Czy optymalizując dany materiał pod kątem SEO, pamiętasz o słowach kluczowych, linkach zwrotnych czy unikatowych i przejrzystych tytułach? Jeśli tak, to świetnie, ale jak zauważa Ian James Wright w tekście opublikowanym na prnewsonline.com, to tylko wierzchołek góry lodowej w zakresie możliwości wykorzystania potencjału SEO. O czym jeszcze warto pamiętać?
1. Zdjęcia
„Musisz powiedzieć wyszukiwarce, co jest na obrazku i należy to zrobić przez zdefiniowanie atrybutu alt dla wszystkich zdjęć” – pisze autor. To dobre miejsce np. do wykorzystania słowa kluczowego. Dodanie atrybutu alt zwiększa przejrzystość treści – czytamy.
2. Pliki PDF
Tworząc PDF-a (najlepiej za pomocą programu Acrobat), który ma być zamieszczony na stronie internetowej, można skorzystać z opcjonalnych sekcji dla metadanych, takich jak np. autor – podaje źródło. „Nie traktuj ich jako fakultatywnych – wypełniaj je” – wskazuje Ian James Wright.
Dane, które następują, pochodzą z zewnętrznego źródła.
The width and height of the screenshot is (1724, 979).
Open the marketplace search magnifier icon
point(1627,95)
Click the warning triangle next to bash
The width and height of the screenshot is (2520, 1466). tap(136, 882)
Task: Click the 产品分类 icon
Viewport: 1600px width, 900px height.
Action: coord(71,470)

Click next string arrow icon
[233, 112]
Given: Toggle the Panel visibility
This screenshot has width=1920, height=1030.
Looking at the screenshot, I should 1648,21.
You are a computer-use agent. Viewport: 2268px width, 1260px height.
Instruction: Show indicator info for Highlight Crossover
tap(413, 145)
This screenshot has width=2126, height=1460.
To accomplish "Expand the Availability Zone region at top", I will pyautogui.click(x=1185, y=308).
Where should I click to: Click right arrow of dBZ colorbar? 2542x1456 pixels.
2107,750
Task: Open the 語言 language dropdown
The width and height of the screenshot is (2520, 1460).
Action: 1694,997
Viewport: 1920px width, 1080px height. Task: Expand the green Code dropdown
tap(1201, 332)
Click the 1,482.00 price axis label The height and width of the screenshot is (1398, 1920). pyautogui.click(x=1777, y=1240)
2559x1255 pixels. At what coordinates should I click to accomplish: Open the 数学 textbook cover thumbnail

Plik powinien być przygotowany w formacie tekstowym, odpowiednio „poporcjowanym”, a nie jako jeden duży obraz – czytamy. Wreszcie, materiały pomocnicze, jak np. infografiki, powinny znajdować się w osobnych plikach – dodaje autor.
3. Wideo
Jak zauważa Ian James Wright, optymalizowanie wideo staje się coraz łatwiejsze. Można np. do filmu dodawać tagi czy opisy. Autor wskazuje również na możliwość uzupełnienia materiału o transkrypcję, która ułatwia odbiór treści osobom niesłyszącym bądź niedosłyszącym. „Pomyśl o stronie, na której zamieszczasz wideo i zastanów się, gdzie możesz dodać jakiś content, który byłby uzupełnieniem filmu. I zawsze to rób!” – podpowiada autor. (pk)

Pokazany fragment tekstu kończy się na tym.